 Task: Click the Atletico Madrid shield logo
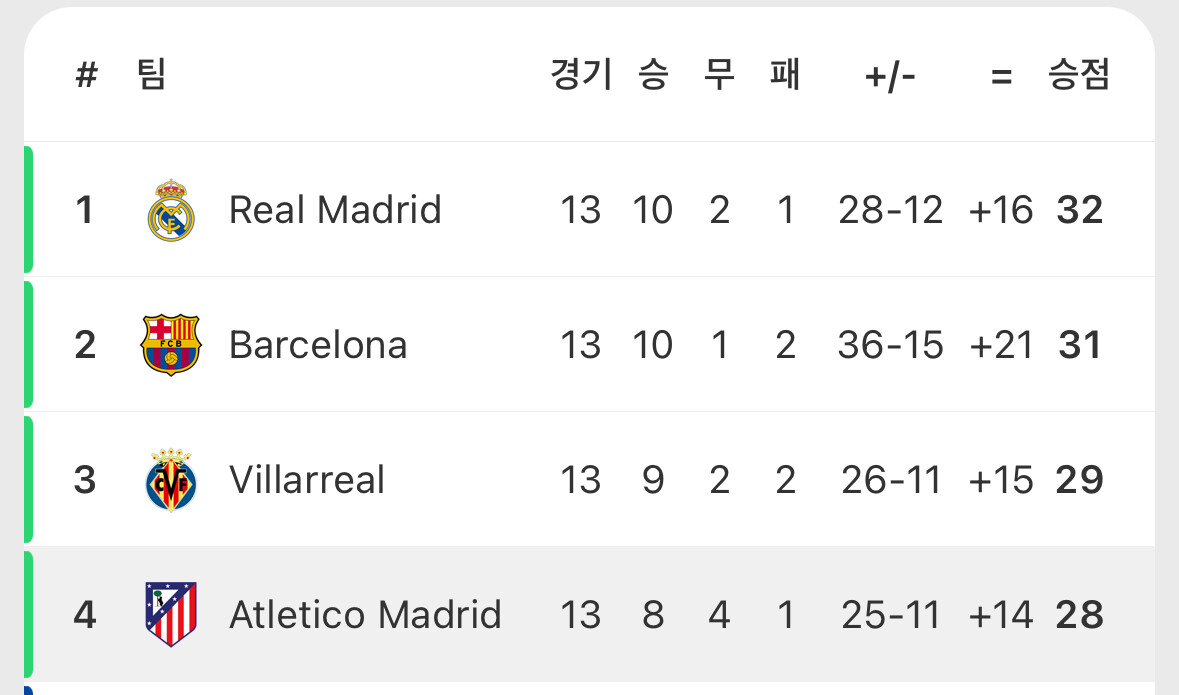point(171,615)
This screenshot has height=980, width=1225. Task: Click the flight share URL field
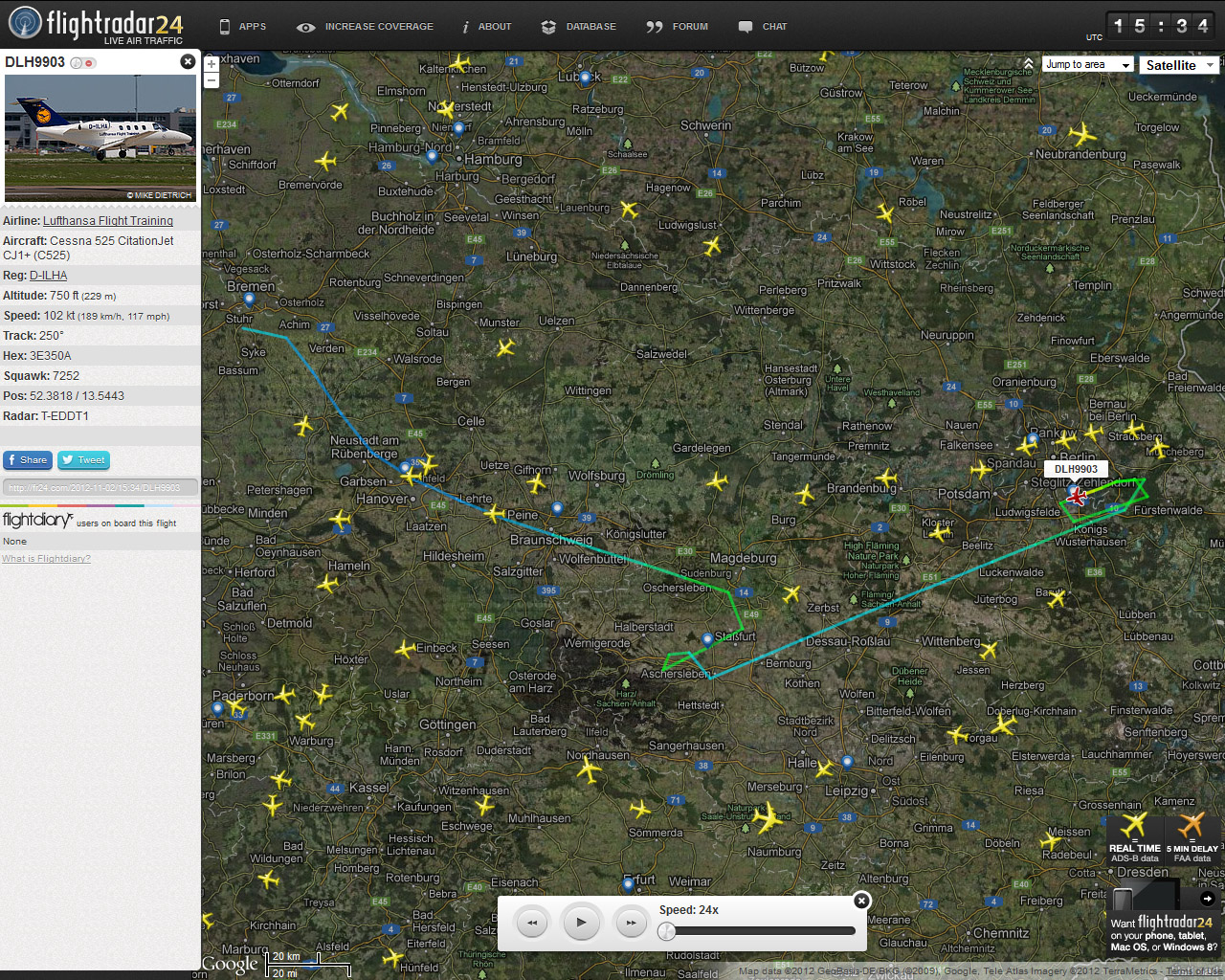pos(100,487)
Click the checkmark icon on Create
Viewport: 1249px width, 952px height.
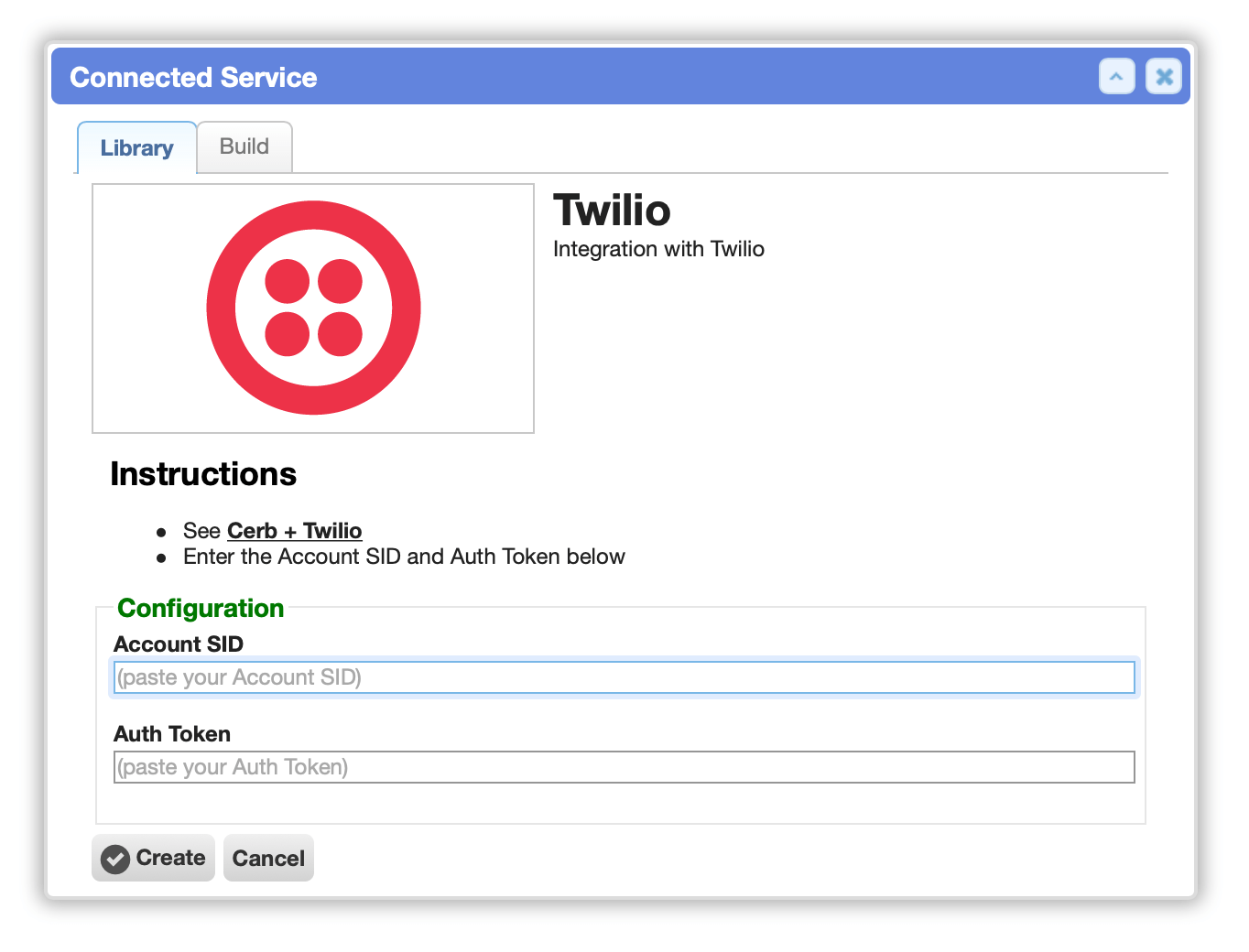(115, 859)
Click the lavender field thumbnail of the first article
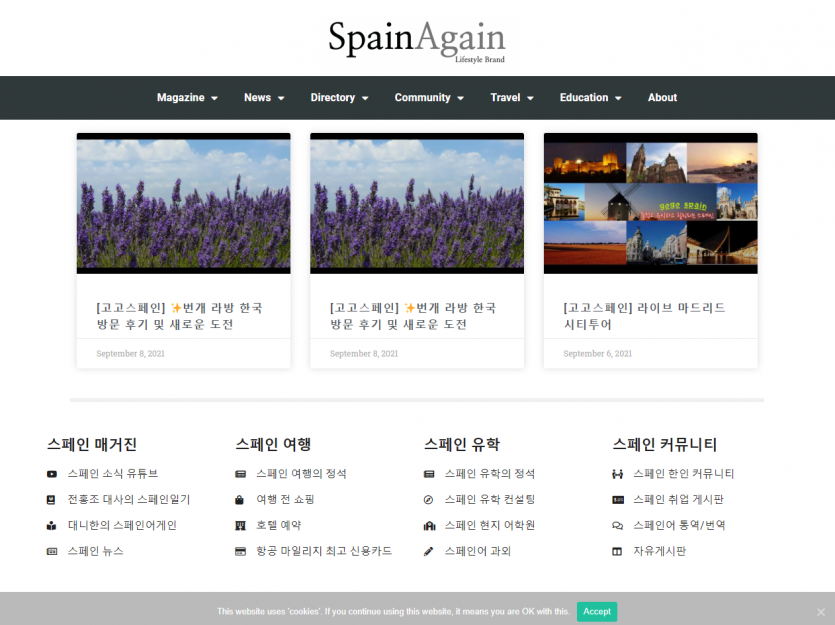Screen dimensions: 835x625 (x=183, y=203)
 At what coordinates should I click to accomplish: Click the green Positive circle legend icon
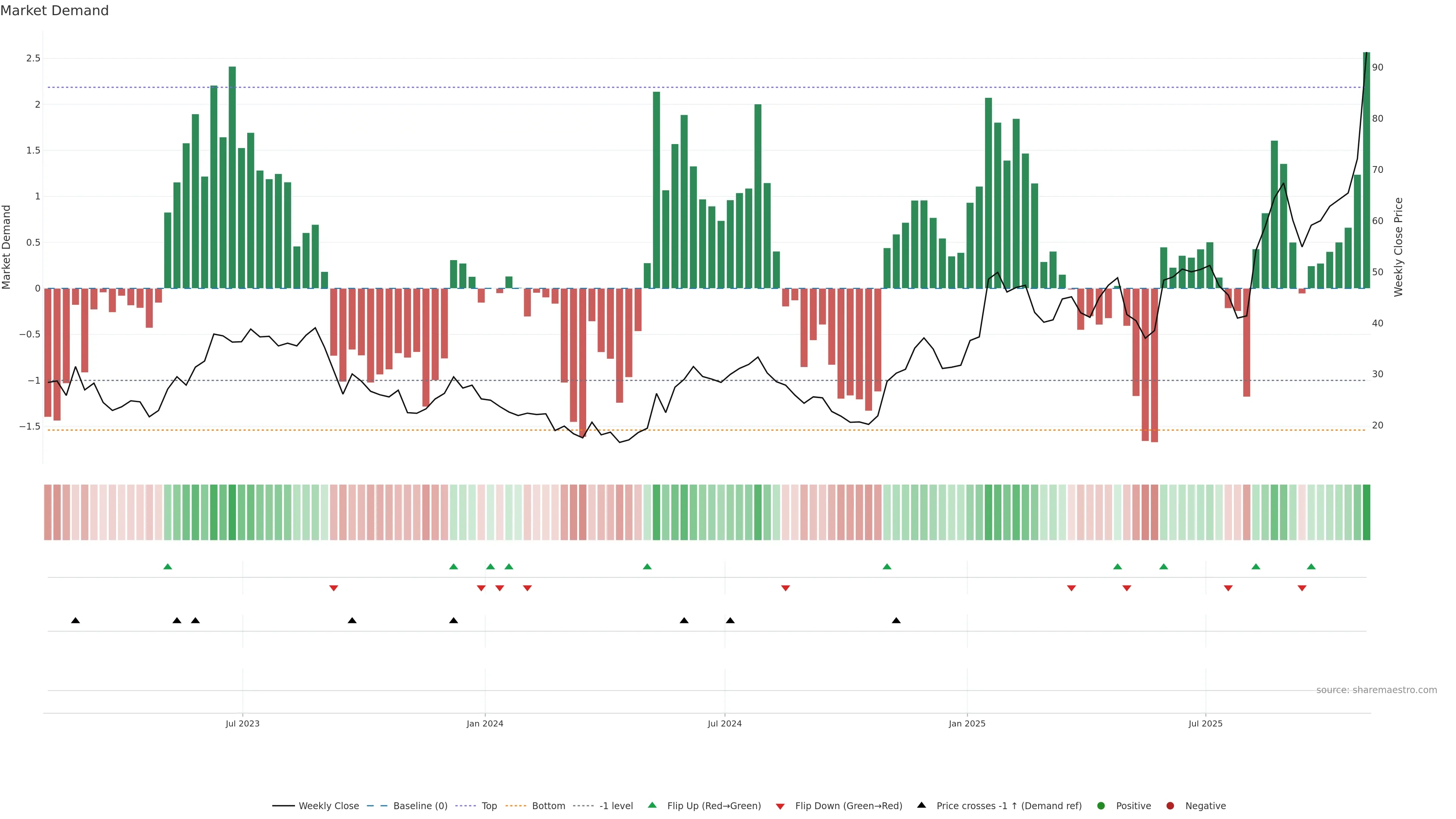point(1100,806)
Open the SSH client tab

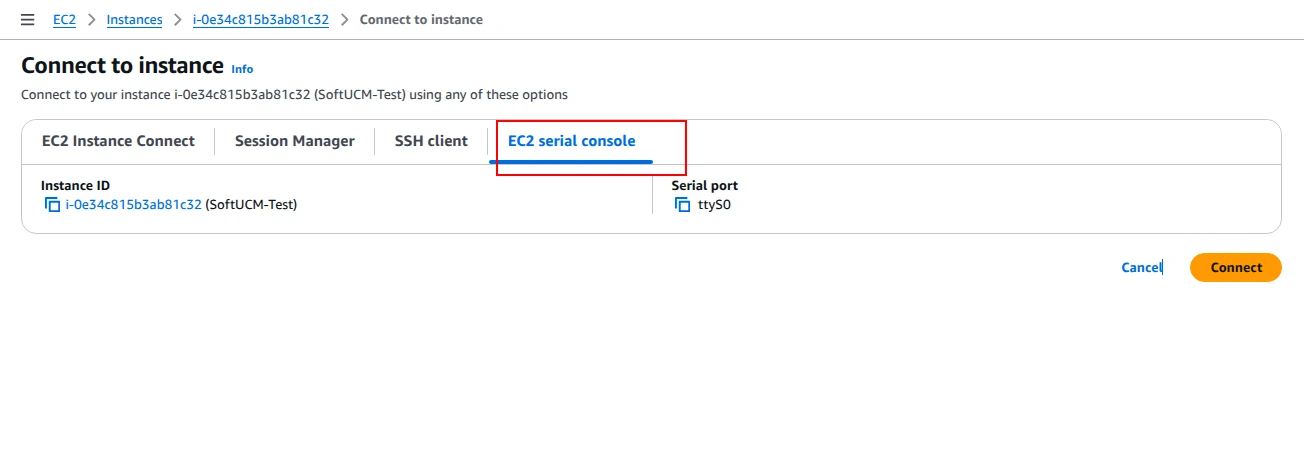[x=431, y=141]
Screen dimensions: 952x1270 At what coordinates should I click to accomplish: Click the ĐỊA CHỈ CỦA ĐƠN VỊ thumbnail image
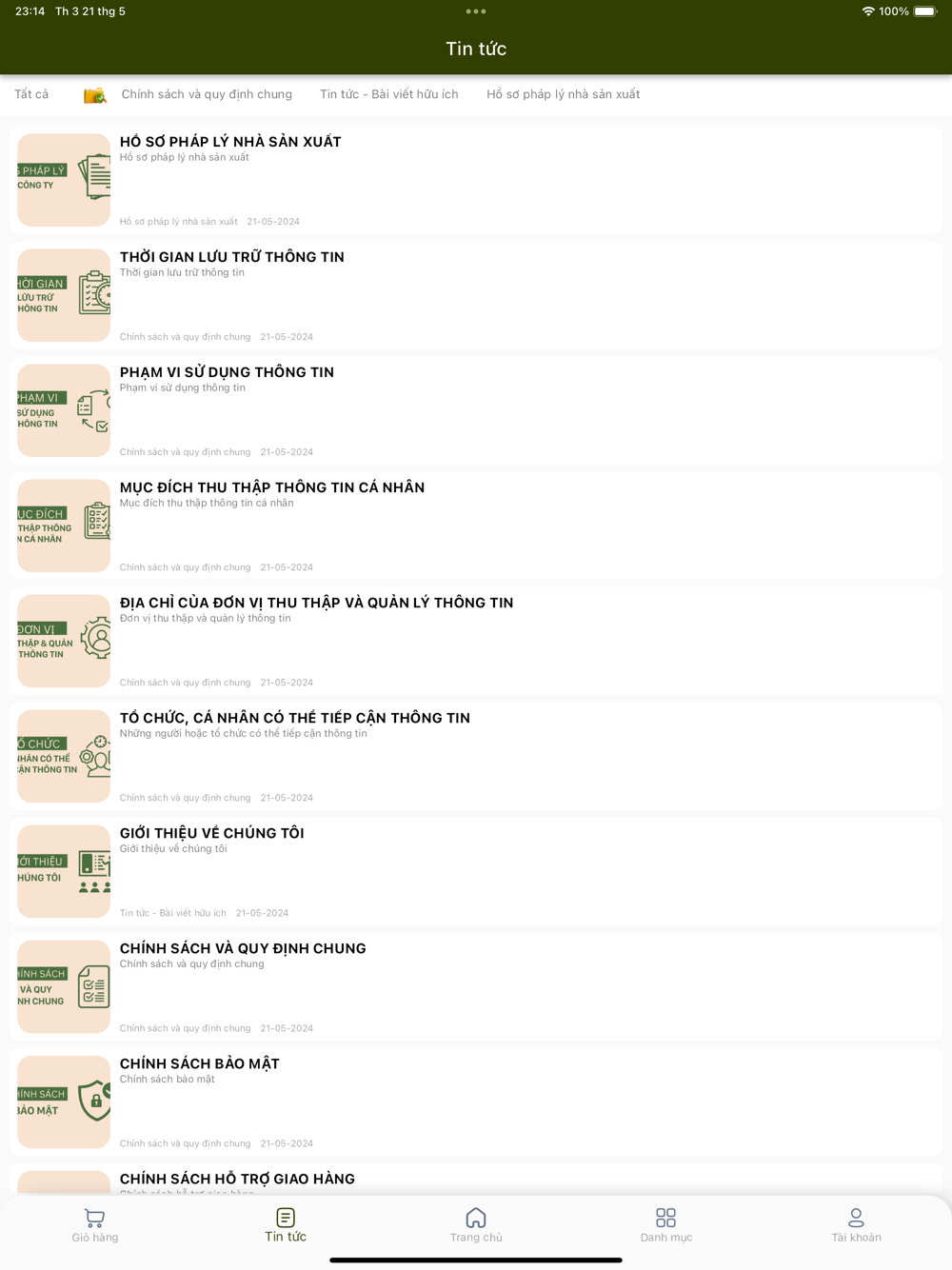click(x=64, y=641)
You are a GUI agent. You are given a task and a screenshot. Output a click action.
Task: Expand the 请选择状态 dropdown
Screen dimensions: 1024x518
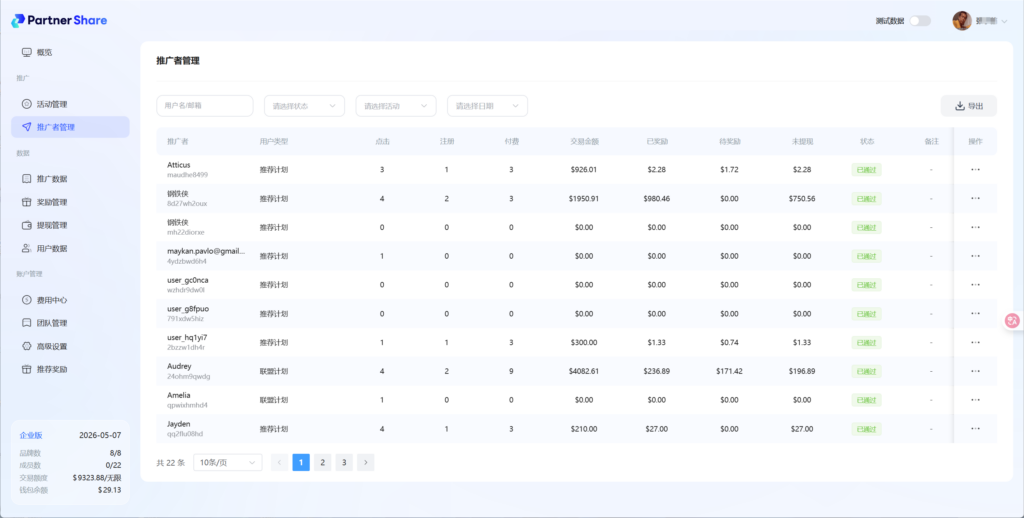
========
■ What needs to be done: Count the lines of the material above that contain the string "thumbnail", with case counting, and reply with the number alone.

■ Response to this task: 2